Ion-imprinted-based nanochelators for iron(III) removal from synthetic gastric fluid

Abstract

Iron (Fe) is an essential mineral, but iron overload can reason in multiple organ failures and cell injury. Iron overload syndromes can be widely classified as hereditary hemochromatosis. The development of iron overload is seen in hereditary hemochromatosis, a common inherited disorder that may lead to progressive organ dysfunction including cirrhosis, arthritis, hypogonadism, diabetes mellitus, and cardiomyopathy. If patients with iron overload are not treated, their life expectancy will be shortened. Nanochelators are usually utilized to remove overload iron. Many novel nanochelator have been formulated for effective methods. The ion molecular imprinting is a technique to form recognition sites in the highly cross-linked polymer using a template ion. In this research, effective ion-imprinted polymer-based nanoparticles were synthesized and evaluated for selective removal of iron(III). The iron-imprinted nanoparticles were prepared by using functional monomer N-methacryloyl-l-glutamic acid (MAGA) and comonomer 2-hydroxyethyl methacrylate by mini-emulsion polymerization techniques. The template analyte was desorbed with 0.01 M EDTA desorption agent. The iron-imprinted nanoparticles were selective for Fe(III) toward other analogs (Zn(II), Cr(III) and Al(III)).
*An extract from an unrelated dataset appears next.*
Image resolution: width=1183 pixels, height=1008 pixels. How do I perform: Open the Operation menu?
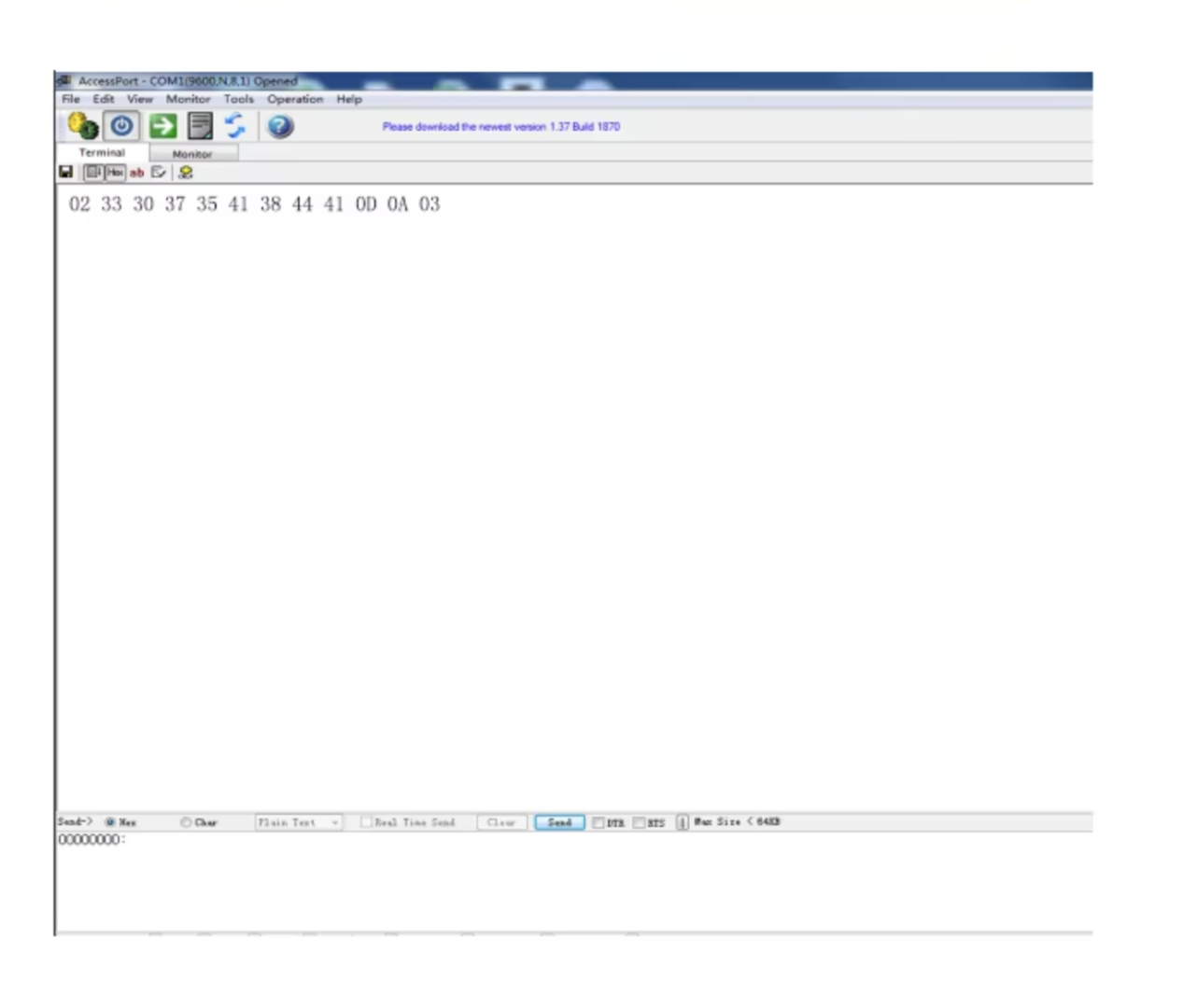point(295,99)
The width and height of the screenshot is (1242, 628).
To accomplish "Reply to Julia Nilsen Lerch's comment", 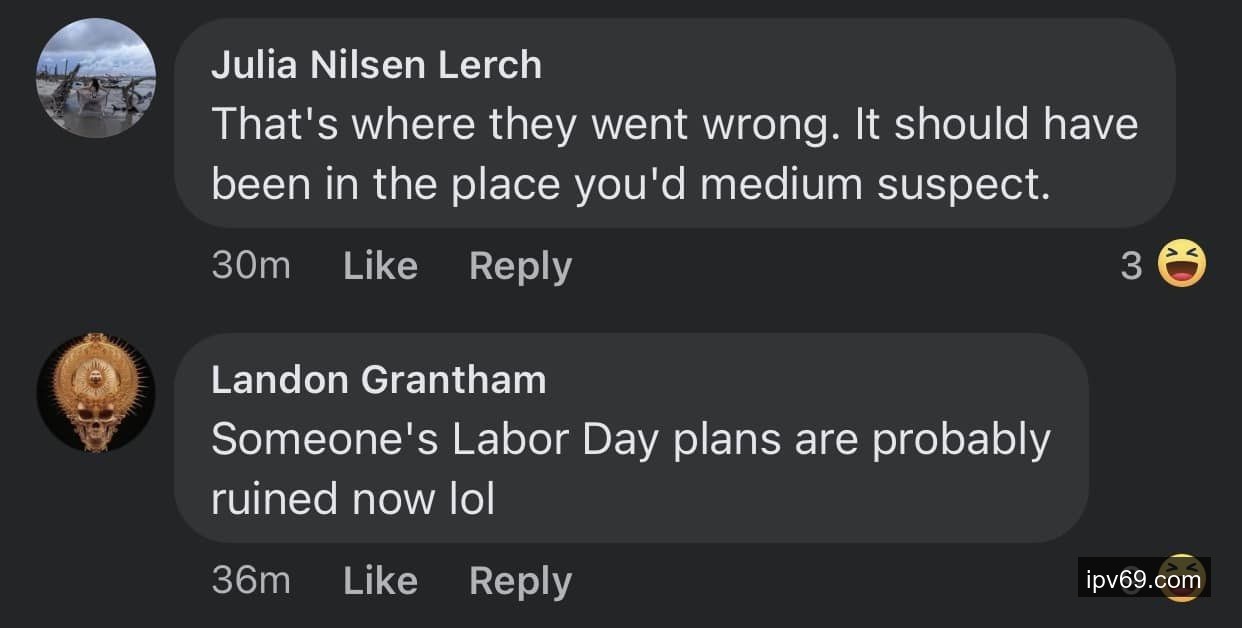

The adsorption isotherm model fitted the Langmuir isotherm with 0.995 of R2 value and the 83.33 mg/g of Qmax value for the Fe(III)-imprinted nanoparticles. The values of separation factor (RL) were found to be 0.016 for Fe(III). The maximum binding capacity for the ion-imprinted nanoparticles was found to be 77.80 mg/g dry nanoparticles, which is 8.9 times higher than the non-imprinted nanoparticles under the same conditions. Synthetic gastric fluid experiments were also performed for Fe(III) removal.